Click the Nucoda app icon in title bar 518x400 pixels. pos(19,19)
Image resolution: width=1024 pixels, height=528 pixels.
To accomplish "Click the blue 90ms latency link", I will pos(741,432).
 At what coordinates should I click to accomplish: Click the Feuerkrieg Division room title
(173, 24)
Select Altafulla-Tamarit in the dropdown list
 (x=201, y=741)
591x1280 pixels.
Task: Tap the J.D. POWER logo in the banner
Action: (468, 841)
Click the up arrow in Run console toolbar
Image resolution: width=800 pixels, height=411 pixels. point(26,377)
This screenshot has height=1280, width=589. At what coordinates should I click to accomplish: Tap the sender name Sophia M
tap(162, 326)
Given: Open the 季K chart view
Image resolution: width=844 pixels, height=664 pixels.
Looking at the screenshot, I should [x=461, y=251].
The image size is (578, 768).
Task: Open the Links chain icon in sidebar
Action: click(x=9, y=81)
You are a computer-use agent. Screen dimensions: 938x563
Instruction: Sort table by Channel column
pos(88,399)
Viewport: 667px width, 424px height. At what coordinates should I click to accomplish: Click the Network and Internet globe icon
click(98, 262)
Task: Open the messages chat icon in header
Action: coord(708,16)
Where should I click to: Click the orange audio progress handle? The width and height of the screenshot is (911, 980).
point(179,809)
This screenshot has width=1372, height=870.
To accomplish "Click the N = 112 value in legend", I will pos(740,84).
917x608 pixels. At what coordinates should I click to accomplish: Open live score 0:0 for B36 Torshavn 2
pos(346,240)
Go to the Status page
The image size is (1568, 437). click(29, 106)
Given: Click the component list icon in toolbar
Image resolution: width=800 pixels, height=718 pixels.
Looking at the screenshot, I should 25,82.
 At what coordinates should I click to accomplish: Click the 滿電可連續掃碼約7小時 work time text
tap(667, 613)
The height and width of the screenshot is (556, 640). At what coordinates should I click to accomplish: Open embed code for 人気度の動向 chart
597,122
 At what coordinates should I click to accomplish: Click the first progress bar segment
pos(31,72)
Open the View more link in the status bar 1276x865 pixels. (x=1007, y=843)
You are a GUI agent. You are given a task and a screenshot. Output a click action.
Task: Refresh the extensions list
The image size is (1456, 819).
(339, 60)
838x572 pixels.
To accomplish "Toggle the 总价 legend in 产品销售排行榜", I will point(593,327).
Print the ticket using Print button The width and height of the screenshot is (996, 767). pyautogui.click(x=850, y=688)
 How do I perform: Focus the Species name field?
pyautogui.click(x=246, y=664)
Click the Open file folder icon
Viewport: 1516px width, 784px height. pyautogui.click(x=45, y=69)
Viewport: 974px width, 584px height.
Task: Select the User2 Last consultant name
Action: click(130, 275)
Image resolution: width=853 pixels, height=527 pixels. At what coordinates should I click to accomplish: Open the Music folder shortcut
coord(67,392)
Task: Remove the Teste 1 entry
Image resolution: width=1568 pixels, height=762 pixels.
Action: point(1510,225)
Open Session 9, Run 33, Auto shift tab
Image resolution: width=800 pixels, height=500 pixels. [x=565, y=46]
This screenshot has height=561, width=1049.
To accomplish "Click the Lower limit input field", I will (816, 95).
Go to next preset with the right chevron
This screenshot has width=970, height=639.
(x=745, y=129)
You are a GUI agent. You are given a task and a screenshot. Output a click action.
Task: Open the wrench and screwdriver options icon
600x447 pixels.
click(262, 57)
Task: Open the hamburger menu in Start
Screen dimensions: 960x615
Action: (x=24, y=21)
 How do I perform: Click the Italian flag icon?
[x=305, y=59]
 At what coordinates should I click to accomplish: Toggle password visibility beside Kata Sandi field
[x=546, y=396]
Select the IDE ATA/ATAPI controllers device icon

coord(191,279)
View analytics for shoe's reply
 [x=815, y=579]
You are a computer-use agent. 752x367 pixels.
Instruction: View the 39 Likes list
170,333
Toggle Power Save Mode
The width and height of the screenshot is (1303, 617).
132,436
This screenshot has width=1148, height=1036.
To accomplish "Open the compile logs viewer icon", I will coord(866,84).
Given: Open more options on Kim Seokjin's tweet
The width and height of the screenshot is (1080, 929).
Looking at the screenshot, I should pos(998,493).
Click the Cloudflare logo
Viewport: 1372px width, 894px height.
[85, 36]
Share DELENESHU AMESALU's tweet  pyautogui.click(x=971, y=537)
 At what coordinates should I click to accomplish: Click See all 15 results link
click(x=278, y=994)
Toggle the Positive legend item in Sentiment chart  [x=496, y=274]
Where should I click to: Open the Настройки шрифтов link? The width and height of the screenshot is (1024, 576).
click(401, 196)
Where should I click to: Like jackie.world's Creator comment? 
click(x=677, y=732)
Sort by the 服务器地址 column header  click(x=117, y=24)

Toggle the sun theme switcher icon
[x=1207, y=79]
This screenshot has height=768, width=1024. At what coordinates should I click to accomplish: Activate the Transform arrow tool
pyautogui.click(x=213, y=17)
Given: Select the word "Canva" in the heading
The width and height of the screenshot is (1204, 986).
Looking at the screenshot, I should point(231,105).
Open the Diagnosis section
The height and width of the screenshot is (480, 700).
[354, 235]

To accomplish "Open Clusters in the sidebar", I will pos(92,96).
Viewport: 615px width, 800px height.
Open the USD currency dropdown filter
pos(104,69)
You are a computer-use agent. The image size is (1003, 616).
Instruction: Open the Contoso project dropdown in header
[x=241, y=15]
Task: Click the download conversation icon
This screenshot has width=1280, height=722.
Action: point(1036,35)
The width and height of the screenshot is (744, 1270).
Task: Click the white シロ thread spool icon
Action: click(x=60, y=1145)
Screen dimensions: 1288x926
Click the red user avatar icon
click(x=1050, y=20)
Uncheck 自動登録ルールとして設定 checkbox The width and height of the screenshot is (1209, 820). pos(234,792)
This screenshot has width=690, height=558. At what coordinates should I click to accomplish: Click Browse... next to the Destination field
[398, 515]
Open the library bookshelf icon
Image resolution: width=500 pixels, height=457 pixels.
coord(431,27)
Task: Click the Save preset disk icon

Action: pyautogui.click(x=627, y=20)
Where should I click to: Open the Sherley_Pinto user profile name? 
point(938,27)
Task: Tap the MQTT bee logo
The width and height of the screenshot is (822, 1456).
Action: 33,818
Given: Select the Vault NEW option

**TRY IT**
Reproduce the whole listing, exactly.

**RESPONSE BELOW**
Click the Nucoda app icon in title bar 518x400 pixels. pos(19,19)
Image resolution: width=1024 pixels, height=528 pixels.
To accomplish "Click the blue 90ms latency link", I will pos(741,432).
 At what coordinates should I click to accomplish: Click the Feuerkrieg Division room title
(173, 24)
Select Altafulla-Tamarit in the dropdown list
 (x=201, y=741)
591x1280 pixels.
Task: Tap the J.D. POWER logo in the banner
Action: (468, 841)
Click the up arrow in Run console toolbar
Image resolution: width=800 pixels, height=411 pixels. point(26,377)
This screenshot has height=1280, width=589. At what coordinates should I click to accomplish: Tap the sender name Sophia M
tap(162, 326)
Given: Open the 季K chart view
Image resolution: width=844 pixels, height=664 pixels.
Looking at the screenshot, I should [x=461, y=251].
The image size is (578, 768).
Task: Open the Links chain icon in sidebar
Action: click(x=9, y=81)
You are a computer-use agent. Screen dimensions: 938x563
Instruction: Sort table by Channel column
pos(88,399)
Viewport: 667px width, 424px height. At what coordinates should I click to accomplish: Click the Network and Internet globe icon
click(98, 262)
Task: Open the messages chat icon in header
Action: coord(708,16)
Where should I click to: Click the orange audio progress handle? The width and height of the screenshot is (911, 980).
point(179,809)
This screenshot has width=1372, height=870.
To accomplish "Click the N = 112 value in legend", I will pos(740,84).
917x608 pixels. At what coordinates should I click to accomplish: Open live score 0:0 for B36 Torshavn 2
pos(346,240)
Go to the Status page
The image size is (1568, 437). click(29, 106)
Given: Click the component list icon in toolbar
Image resolution: width=800 pixels, height=718 pixels.
Looking at the screenshot, I should 25,82.
 At what coordinates should I click to accomplish: Click the 滿電可連續掃碼約7小時 work time text
tap(667, 613)
The height and width of the screenshot is (556, 640). At what coordinates should I click to accomplish: Open embed code for 人気度の動向 chart
597,122
 At what coordinates should I click to accomplish: Click the first progress bar segment
pos(31,72)
Open the View more link in the status bar 1276x865 pixels. (x=1007, y=843)
You are a GUI agent. You are given a task and a screenshot. Output a click action.
Task: Refresh the extensions list
The image size is (1456, 819).
(339, 60)
838x572 pixels.
To accomplish "Toggle the 总价 legend in 产品销售排行榜", I will point(593,327).
Print the ticket using Print button The width and height of the screenshot is (996, 767). pyautogui.click(x=850, y=688)
 How do I perform: Focus the Species name field?
pyautogui.click(x=246, y=664)
Click the Open file folder icon
Viewport: 1516px width, 784px height. pyautogui.click(x=45, y=69)
Viewport: 974px width, 584px height.
Task: Select the User2 Last consultant name
Action: click(130, 275)
Image resolution: width=853 pixels, height=527 pixels. At what coordinates should I click to accomplish: Open the Music folder shortcut
coord(67,392)
Task: Remove the Teste 1 entry
Image resolution: width=1568 pixels, height=762 pixels.
Action: point(1510,225)
Open Session 9, Run 33, Auto shift tab
Image resolution: width=800 pixels, height=500 pixels. [x=565, y=46]
This screenshot has height=561, width=1049.
To accomplish "Click the Lower limit input field", I will (816, 95).
Go to next preset with the right chevron
This screenshot has width=970, height=639.
(x=745, y=129)
You are a GUI agent. You are given a task and a screenshot. Output a click action.
Task: Open the wrench and screwdriver options icon
600x447 pixels.
click(262, 57)
Task: Open the hamburger menu in Start
Screen dimensions: 960x615
Action: (x=24, y=21)
 How do I perform: Click the Italian flag icon?
[x=305, y=59]
 At what coordinates should I click to accomplish: Toggle password visibility beside Kata Sandi field
[x=546, y=396]
Select the IDE ATA/ATAPI controllers device icon

coord(191,279)
View analytics for shoe's reply
 [x=815, y=579]
You are a computer-use agent. 752x367 pixels.
Instruction: View the 39 Likes list
170,333
Toggle Power Save Mode
The width and height of the screenshot is (1303, 617).
132,436
This screenshot has width=1148, height=1036.
To accomplish "Open the compile logs viewer icon", I will coord(866,84).
Given: Open more options on Kim Seokjin's tweet
The width and height of the screenshot is (1080, 929).
Looking at the screenshot, I should pos(998,493).
Click the Cloudflare logo
Viewport: 1372px width, 894px height.
[85, 36]
Share DELENESHU AMESALU's tweet  pyautogui.click(x=971, y=537)
 At what coordinates should I click to accomplish: Click See all 15 results link
click(x=278, y=994)
Toggle the Positive legend item in Sentiment chart  [x=496, y=274]
Where should I click to: Open the Настройки шрифтов link? The width and height of the screenshot is (1024, 576).
click(401, 196)
Where should I click to: Like jackie.world's Creator comment? 
click(x=677, y=732)
Sort by the 服务器地址 column header  click(x=117, y=24)

Toggle the sun theme switcher icon
[x=1207, y=79]
This screenshot has height=768, width=1024. At what coordinates should I click to accomplish: Activate the Transform arrow tool
pyautogui.click(x=213, y=17)
Given: Select the word "Canva" in the heading
The width and height of the screenshot is (1204, 986).
Looking at the screenshot, I should point(231,105).
Open the Diagnosis section
The height and width of the screenshot is (480, 700).
[354, 235]

To accomplish "Open Clusters in the sidebar", I will pos(92,96).
Viewport: 615px width, 800px height.
Open the USD currency dropdown filter
pos(104,69)
You are a computer-use agent. The image size is (1003, 616).
Instruction: Open the Contoso project dropdown in header
[x=241, y=15]
Task: Click the download conversation icon
This screenshot has width=1280, height=722.
Action: point(1036,35)
The width and height of the screenshot is (744, 1270).
Task: Click the white シロ thread spool icon
Action: click(x=60, y=1145)
Screen dimensions: 1288x926
Click the red user avatar icon
click(x=1050, y=20)
Uncheck 自動登録ルールとして設定 checkbox The width and height of the screenshot is (1209, 820). pos(234,792)
This screenshot has width=690, height=558. At what coordinates should I click to accomplish: Click Browse... next to the Destination field
[398, 515]
Open the library bookshelf icon
Image resolution: width=500 pixels, height=457 pixels.
coord(431,27)
Task: Click the Save preset disk icon

Action: pyautogui.click(x=627, y=20)
Where should I click to: Open the Sherley_Pinto user profile name? 
point(938,27)
Task: Tap the MQTT bee logo
The width and height of the screenshot is (822, 1456).
Action: 33,818
Given: Select the Vault NEW option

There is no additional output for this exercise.